Doug was born in Oakland, California on May 19, 1919 to Edward Douglas Cossitt and Haidee Wisdom Cossitt.  His father was a police officer for the City of Oakland.  When WW II broke out, he enlisted in the US Navy where he became an Aviation Radioman 3rd Class assigned to Torpedo Squadron Six from The USS Enterprise.

On June 4, 1942 while US naval forces were engaged in The Battle of Midway, three Japanese aircraft carriers were spotted by aircraft from The Enterprise.  A total of seven Devastators went on the attack against The Kaga, but only two survived slashing Zero attacks.  Though damaged, both planes approached within 1000 yards of The Kaga and made good their drops, with no results.  Of these two planes, only one made it back safely to The Enterprise.

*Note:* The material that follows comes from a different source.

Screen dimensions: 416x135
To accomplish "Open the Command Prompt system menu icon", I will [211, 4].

The TDB on which Douglas Cossitt was the gunner was forced to ditch when it ran out of fuel.  For the next 17 days, Doug and his pilot, A. Walter Winchell, were stranded in an 8 foot long rubber life raft.  During this time, a Japanese submarine passed within 30 yards, but never spotted these two brave sailors.  On June 21, 1942, Doug Cossitt and Winchell were rescued by a Midway based PBY.  They were the last of the downed Battle of Midway aviators to be rescued.

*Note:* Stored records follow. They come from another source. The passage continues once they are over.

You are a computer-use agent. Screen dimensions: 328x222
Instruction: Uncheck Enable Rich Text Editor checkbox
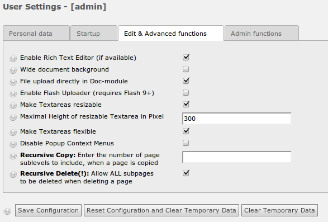coord(186,58)
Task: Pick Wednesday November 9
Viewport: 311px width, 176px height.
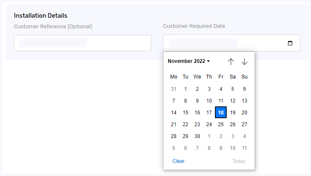Action: coord(197,101)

The men and officers who flew Devistators knew they were flying obsolete planes, they knew about the deadly Japanese Zero and understood that their odds of survival were not good.  But when they found the Japanese, they were were true professionals and they pressed their attack with skill and determination as they had to fly within a few ship lengths to drop their torpedoes.  Of the seven two-men crews in Doug's torpedo squadron, five went missing in action

On September 10, 1942, their story appeared in newspapers across The United States.  There is, however, another part to the story that was never printed.  It is like what used to be said on an old radio program:  "The truth is stranger than fiction!"

At the time that Doug enlisted in the Navy, he was living with his parents in Berkeley, California.  When he went to serve, he left his dog in the care of his parents.  His mom and dad noticed a definite change in the dog's behavior around June 4, 1942 and when they later got word from the Navy that their son had been lost at sea on that date, they felt that Doug's dog had a sixth sense.  Around June 21, the dog's behavior reverted back to normal.  They were very perplexed about this change in behavior until the Navy informed them of Doug's rescue.  Somehow Doug's dog knew what was going on half way around the globe.

After WW II, Doug became a HAM radio operator and in 1970 moved to Phoenix, Arizona where he was a stock broker.  He died in October of 1980 and was buried in Paradise, California next to his father who was a veteran of WW I.